The so-called low-pressure exhaust gas recirculation, in which the exhaust gas is removed from an exhaust line downstream of a catalytic converter and fed to an air supply line, is also known.

the DE 10 2012 206 033 A1 discloses a method intended to detect degradation of an EGR valve using an output of an oxygen sensor disposed in the intake air flow. the DE 10 2012 206 033 A1 provides a diagnostic method for an engine having an EGR valve for controlling intake air dilution. The method includes, while the engine is being fueled, indicating valve degradation when the valve is closed but the sensor output corresponds to an oxygen content below that of air. The method further includes, while the engine is not being fueled, indicating sensor degradation if the valve is closed but the sensor output corresponds to an oxygen content below that of air. In this way, the sensor and EGR valve degradations are clearly distinguished from each other, allowing appropriate correction to be made.
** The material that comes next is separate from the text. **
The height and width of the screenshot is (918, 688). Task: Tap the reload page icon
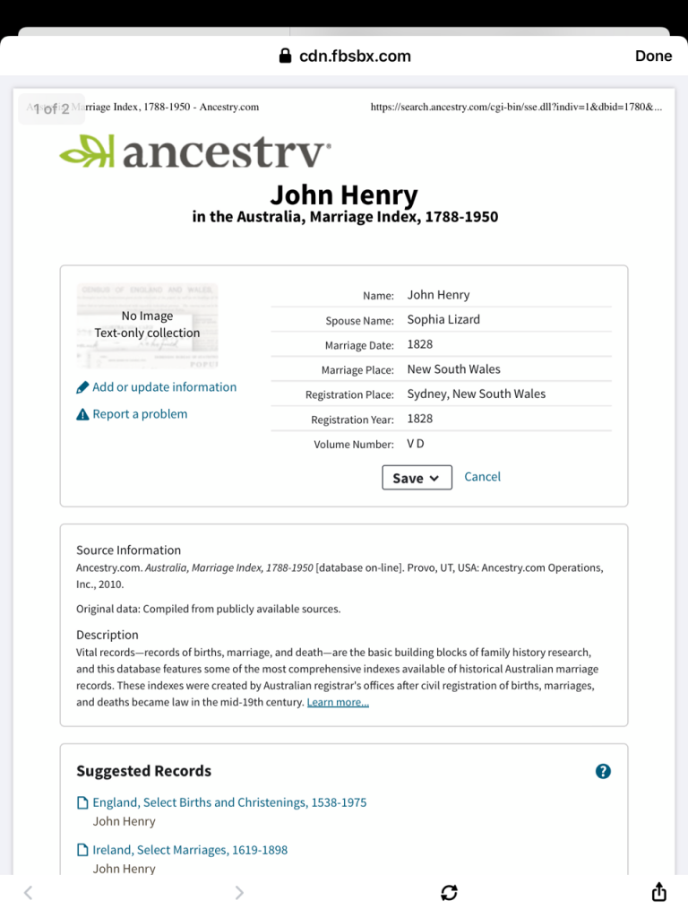449,892
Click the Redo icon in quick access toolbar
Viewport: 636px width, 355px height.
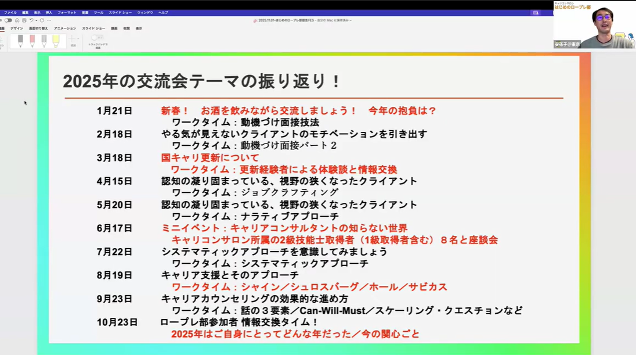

The object of the present invention is to offer a monitoring method for an internal combustion system with an Otto engine or Spark Ignition Engine and to provide an internal combustion system and a motor vehicle with this internal combustion system.

This object is achieved with a monitoring method according to claim 1 and a motor vehicle according to claim 5. Advantageous developments of the invention are specified in the dependent claims and described in the description.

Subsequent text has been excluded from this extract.